One could make the argument that the British Army wasn't very successful until almost into 1943 and even then, through the end of the war, had some serious deficiencies.yantaylor wrote: ↑24 Oct 2019 11:32Wow I just had a discussion with an ex-US Army Colonel who had been a battalion Co, and he wiped the floor with me and the British army, he said that the British never managed to combine infantry and armour and they couldn’t come close to the US Armies use of ‘Combat Commands’.
I said that I was fully aware of how the US armoured divisions had three battalions of infantry, three of armour and three of artillery, which could split into three groups three. I also said that the British got their act together, somewhat in 1942 and had more infantry per armoured division then the Americans, three US to four Brits. But he dismissed and said we couldn’t combine them. He said that an American army would not send tanks into the attack without infantry and artillery, which is what the British did in 1940-42.

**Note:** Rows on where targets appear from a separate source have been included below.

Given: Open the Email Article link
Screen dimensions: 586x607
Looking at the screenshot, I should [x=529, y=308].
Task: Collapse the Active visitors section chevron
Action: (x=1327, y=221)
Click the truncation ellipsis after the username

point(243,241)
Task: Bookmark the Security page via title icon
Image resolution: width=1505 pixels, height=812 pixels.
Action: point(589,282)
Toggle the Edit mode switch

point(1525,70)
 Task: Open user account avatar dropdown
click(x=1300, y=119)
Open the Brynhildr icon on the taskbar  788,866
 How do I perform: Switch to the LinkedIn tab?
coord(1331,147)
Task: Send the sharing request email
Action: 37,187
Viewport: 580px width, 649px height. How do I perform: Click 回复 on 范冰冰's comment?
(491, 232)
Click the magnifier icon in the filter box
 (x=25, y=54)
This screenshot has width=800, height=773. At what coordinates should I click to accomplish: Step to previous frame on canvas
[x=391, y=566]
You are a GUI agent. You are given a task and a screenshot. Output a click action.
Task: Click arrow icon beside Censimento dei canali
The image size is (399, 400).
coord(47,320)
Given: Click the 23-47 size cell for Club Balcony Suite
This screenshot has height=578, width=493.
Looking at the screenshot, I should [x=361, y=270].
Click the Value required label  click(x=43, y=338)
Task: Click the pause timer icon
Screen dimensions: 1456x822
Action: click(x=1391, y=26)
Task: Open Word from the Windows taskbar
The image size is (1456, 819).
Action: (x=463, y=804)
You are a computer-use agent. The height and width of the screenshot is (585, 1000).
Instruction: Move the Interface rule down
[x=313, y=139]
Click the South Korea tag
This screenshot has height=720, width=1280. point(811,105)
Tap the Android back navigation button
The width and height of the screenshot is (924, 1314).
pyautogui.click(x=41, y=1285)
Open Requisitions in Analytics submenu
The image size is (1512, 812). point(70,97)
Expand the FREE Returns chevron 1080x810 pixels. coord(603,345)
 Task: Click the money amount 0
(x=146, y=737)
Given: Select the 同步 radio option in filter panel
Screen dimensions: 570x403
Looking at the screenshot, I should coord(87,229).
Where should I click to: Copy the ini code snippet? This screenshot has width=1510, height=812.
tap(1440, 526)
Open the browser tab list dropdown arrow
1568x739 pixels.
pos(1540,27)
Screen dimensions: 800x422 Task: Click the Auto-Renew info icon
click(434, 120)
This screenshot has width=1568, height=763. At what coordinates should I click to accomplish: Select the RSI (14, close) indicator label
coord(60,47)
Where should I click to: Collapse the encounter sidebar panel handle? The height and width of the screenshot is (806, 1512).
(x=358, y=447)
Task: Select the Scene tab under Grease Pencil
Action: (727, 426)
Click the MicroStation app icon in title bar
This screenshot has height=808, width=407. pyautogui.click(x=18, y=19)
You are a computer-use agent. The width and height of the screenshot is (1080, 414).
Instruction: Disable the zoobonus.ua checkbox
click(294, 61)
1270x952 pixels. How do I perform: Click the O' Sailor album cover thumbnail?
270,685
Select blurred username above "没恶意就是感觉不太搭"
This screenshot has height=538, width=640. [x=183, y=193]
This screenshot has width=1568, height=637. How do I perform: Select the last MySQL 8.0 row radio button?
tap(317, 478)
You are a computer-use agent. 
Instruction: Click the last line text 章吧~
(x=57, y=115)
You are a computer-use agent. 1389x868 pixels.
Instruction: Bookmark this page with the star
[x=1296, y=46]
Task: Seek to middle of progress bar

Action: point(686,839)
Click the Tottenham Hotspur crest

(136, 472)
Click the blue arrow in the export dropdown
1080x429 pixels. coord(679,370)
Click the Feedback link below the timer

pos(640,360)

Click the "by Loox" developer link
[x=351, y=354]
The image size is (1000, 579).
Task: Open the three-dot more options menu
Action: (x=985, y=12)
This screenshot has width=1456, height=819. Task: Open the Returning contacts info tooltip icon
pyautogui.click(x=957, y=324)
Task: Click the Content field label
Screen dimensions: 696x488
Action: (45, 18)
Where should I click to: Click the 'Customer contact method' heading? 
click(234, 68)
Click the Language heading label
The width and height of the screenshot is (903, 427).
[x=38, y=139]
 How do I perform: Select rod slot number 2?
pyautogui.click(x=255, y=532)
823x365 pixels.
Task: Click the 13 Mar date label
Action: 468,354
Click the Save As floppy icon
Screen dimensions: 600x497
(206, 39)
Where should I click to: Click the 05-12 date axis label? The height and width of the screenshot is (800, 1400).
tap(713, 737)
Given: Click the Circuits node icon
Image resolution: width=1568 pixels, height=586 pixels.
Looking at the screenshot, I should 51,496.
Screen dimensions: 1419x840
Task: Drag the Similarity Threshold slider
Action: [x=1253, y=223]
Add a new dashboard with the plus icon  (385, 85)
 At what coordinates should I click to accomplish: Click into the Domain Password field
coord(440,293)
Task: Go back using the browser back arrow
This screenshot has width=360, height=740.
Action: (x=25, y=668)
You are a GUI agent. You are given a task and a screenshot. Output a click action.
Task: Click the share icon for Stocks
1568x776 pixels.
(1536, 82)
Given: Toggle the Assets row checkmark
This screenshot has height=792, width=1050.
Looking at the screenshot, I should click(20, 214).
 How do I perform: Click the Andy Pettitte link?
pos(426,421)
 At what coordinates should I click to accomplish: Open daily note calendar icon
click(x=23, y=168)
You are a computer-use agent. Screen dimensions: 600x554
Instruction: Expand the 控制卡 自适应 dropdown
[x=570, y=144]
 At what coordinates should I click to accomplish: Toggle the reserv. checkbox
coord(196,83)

Now I gave up, because this guy was more up on this stuff, so maybe he was right, but if he was how come we managed to be so successful.
He also dragged Monty through the mud, saying he was a rubbish, slow and out of touch with modern armoured warfare.
I thought I was lucky to get out of the discussion in one piece
The first British offensive of the war was in Norway. They landed a scratch force along with some French units near Narvik in Northern Norway in what amounted to an invasion of a neutral country. Germany's response was to invade Denmark then Norway and defeat the British - French forces decisively.
In France, the one serious British offensive attack was Arras. An unsupported tank brigade made what amounted to a cavalry charge into the 7th panzer division. The attack ended with the British losing a bit more than half their tanks and falling back to their starting position.
In North Africa against the Germans, the British suffered a string of nearly decisive defeats punctuated by costly offensives. It was only once the front became static, much like the Western Front in WW 1, at the Alamein position were the British able to really conduct an effective defense.
In between, there was a defeat in Greece including the destruction of a tank regiment sent, a defeat at Crete, and another in Malaya.
During this time Britain also went through like three major reorganizations of their armored divisions none of which proved particularly effective or competent.
There was the Dieppe debacle as well.
Monty was competent at the fixed piece battle but that plodding style was hardly what was needed much of the time. One might note of all the Allied armies on the Rhine in late 1944 early 1945, his was the last to get across and his operation had the highest cost in losses doing it. In Normandy, the British launched several very costly offensives that really didn't go anywhere like Hill 112 and Goodwood.